(Exercises):
1: In the article on Charles Taylor, rewrite the passage starting at "The Special Court" and ending at "detention of convicts.", substituting "duty" for "mandate".
2: According to the article on Charles Taylor, how long was his jail sentence?

(Text excerpt):
★ ★ ★ ★

Ex-Liberia President Charles Taylor to stay in UK prison

Liberian ex-president Charles Taylor. 

Photo credit: File | Pool

What you need to know:

  • He was found guilty of war crimes and crimes against humanity in 2012 and sentenced to 50 years in jail.
  • But the former Liberian president has always wanted to serve his term in Africa, a request that has been declined on security grounds.
  • In 2013, Taylor made a failed bid to be relocated to Rwanda, where all the convicts from the Sierra Leone trial, are serving their terms.

Former Liberian president Charles Taylor will remain in a UK prison, a UN-backed court that tried him has said.

Taylor, who waged a war in Liberia and ended up becoming its president, was forced out of office and later tried and convicted for his role in the conflict in neighbouring Sierra Leone.

He was found guilty of war crimes and crimes against humanity in 2012 and sentenced to 50 years in jail.

But the former Liberian president has always wanted to serve his term in Africa, a request that has been declined on security grounds.

He launched his latest bid on grounds of the ongoing Covid-19 pandemic.

The Special Court for Sierra Leone, which tried him, has since been replaced with the Residual Special Court for Sierra Leone (RSCSL), whose mandate it is to monitor progress of the detention of convicts.

The RSCSL is presided by alternating judges.

The Designate Duty Judge, Justice Teresa Doherty, passed her judgement on the matter on Friday September 4, according to court documents seen on Wednesday.

In a 26-page ruling submitted to the International Criminal Court in The Hague, the judge said Taylor’s application for temporary relocation to a “safe third country” was vague, noting that his claims that the HMS Frankland prison facility was overcrowded and therefore poses risk to his safety were inconsistent with what the prison authorities said.

“There is no imminent danger to Mr. Taylor’s detention at HMP Frankland arising from the Covid-19 pandemic. UK prison authorities and the RSCSL have upheld their obligations in the UK Enforcement of Sentence Agreement to ensure that Mr. Taylor's detention complies with relevant health and human rights standards during the Covid-19 pandemic,” judge Doherty said.

★ ★ ★ ★

(Material provided):

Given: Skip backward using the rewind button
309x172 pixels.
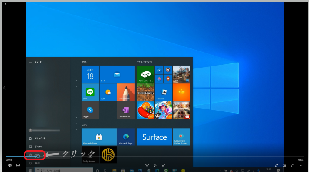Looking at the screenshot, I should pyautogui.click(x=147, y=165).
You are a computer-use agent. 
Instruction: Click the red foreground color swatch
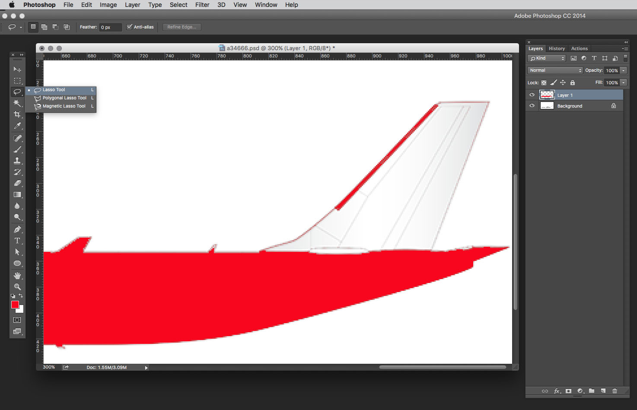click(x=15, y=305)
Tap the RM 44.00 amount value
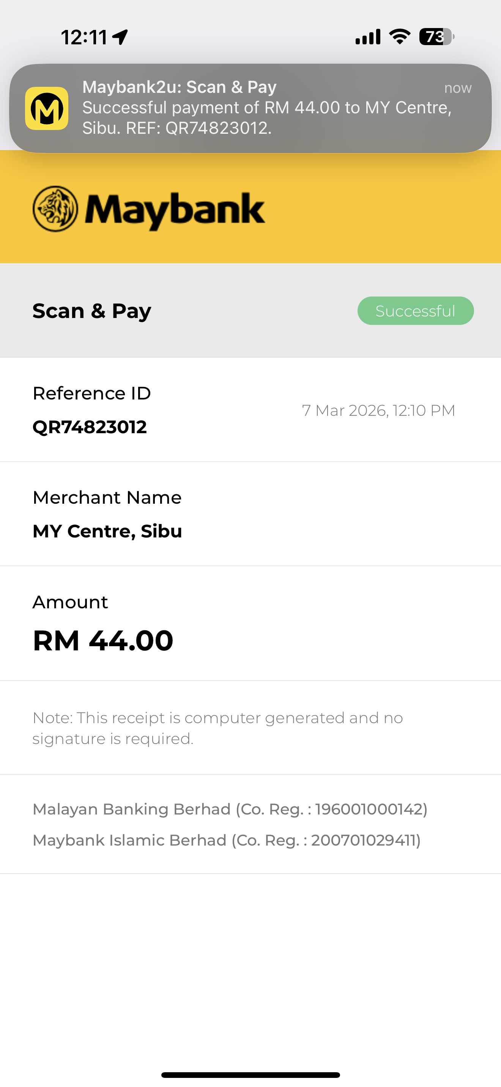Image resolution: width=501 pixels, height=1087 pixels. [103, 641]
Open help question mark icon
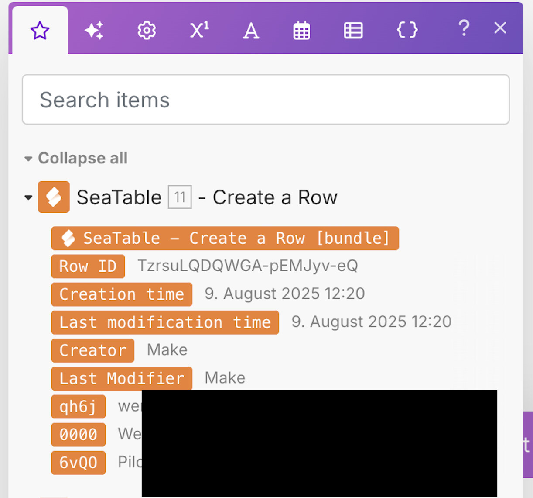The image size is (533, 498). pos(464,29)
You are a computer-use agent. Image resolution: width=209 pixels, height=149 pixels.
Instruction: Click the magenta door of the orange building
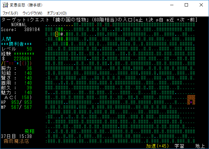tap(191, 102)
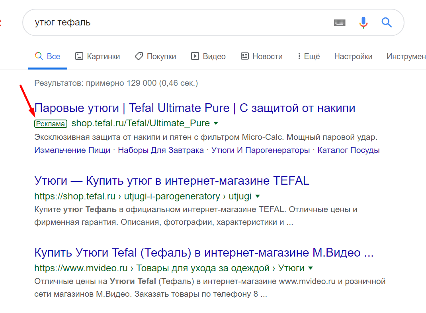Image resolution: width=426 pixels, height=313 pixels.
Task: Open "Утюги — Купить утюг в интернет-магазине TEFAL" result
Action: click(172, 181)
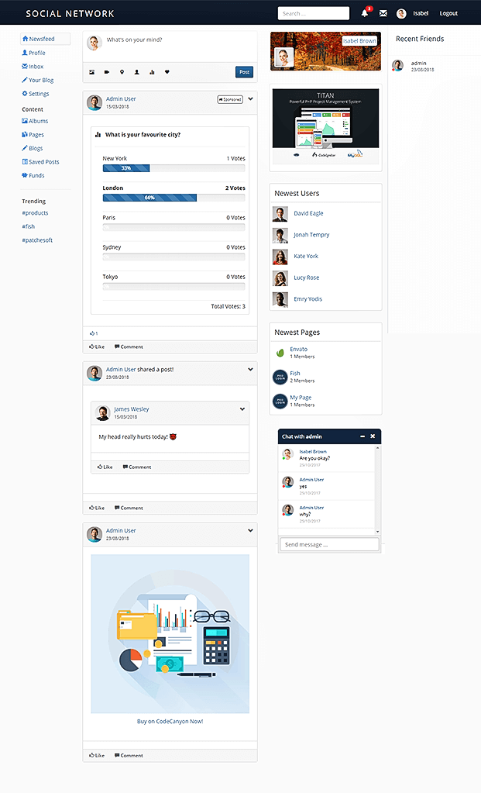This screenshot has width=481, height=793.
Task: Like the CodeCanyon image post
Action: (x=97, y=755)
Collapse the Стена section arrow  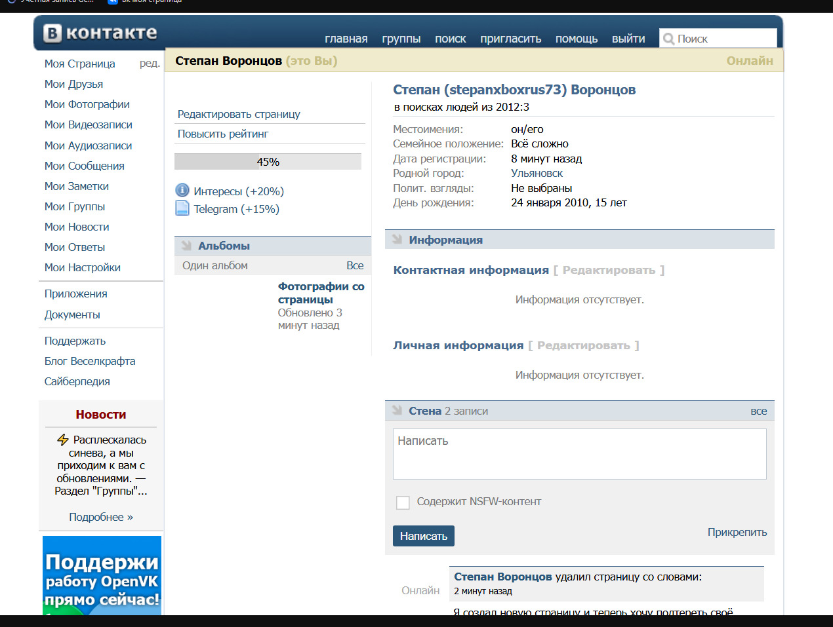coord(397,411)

★ ★ ★ ★

(Answers to the exercise):
1:
The Special Court for Sierra Leone, which tried him, has since been replaced with the Residual Special Court for Sierra Leone (RSCSL), whose duty it is to monitor progress of the detention of convicts.

2: 50 years.